Antenna Design Considerations

With the advent of prolific wireless communications applications, system designers are in a position to consider the placement and performance of an antenna system. The first step in establishing antenna requirements is to determine the desired communication range and terminal characteristics of the radio system (transmit power, minimum receiver sensitivity level). Given those parameters, one can ascertain the amount of gain or loss required to maintain the communication range.

Antenna gain (or loss) must be part of a trade-off study between performance and the physical realization considerations of size, placement, and clearance (distance from obstructions). Ideally, there should exist a free-space clearance zone around the antenna. For example, if the largest dimension of the antenna is half of a wavelength, the minimum clearance zone is a half-wavelength. This serves as a basic guideline; however, in many physical realizations, this clearance zone is compromised and the effects must be determined through simulation or empirical measurement. Antenna gain is defined as the ratio of radiated power intensity relative to the radiated power intensity of an isotropic (omni-directional) radiator. Power intensity is the amount of radiated power per unit solid angle measured in steradians [sr].
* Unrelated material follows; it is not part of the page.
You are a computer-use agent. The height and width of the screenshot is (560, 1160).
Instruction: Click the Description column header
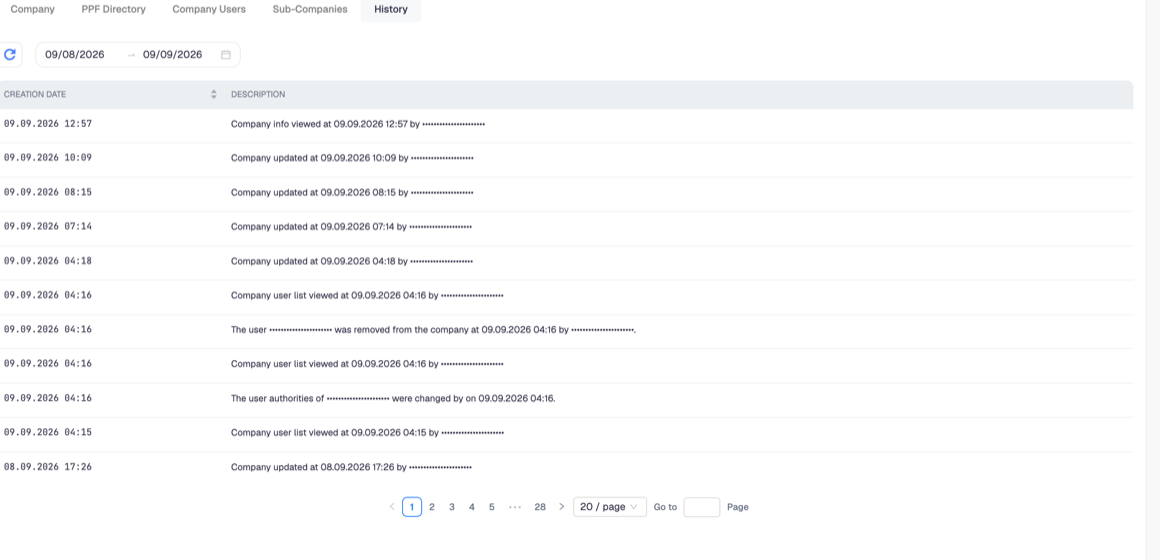(258, 95)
Ideally, antenna patterns are displayed as a three-dimensional plot as shown in Figure 1. This 3D plot is often constructed from multiple cross-sections known as conical cuts. A typical conical cut is formed by holding the elevation angle, θ, constant, and measuring the pattern over a complete revolution of the azimuthal angle, φ. Secondly, a separate plot is generally made for each component of the electric field or polarization (E_φ-horizontal or E_θ-vertical).

There may be an interest in determining the distribution of communication ranges and system gains, given the nonuniform nature of a directional antenna that is used in an omni-directional application. In those cases, probability density functions (pdfs) can be associated with antenna patterns, both conical cuts and 3D patterns. Even though the directional antenna patterns are deterministic, the fact that their application is omni-directional with a random link axis angle makes the antenna gain a random variable with respect to communication range.

Antenna Topologies

There exist many possible topologies or structures for an antenna. An interesting set of structures is those that evolve from the basic half-wave dipole. Starting with the half-wave dipole, the lower element of the dipole can be realized by a reflected image of the upper element onto a ground plane (using electric field boundary conditions and/or image theory). The monopole can be folded over, however, with degradation in impedance match and gain. The degradation due to matching can be recovered by feeding the antenna at a different point along the resonant length of the antenna (recall the impedance variation of a transmission line with a standing wave present). This results in the inverted “F” antenna. The elements may be extruded from the wire form to a planar for to realize an increase in impedance and gain bandwidth, but with a small degradation in gain.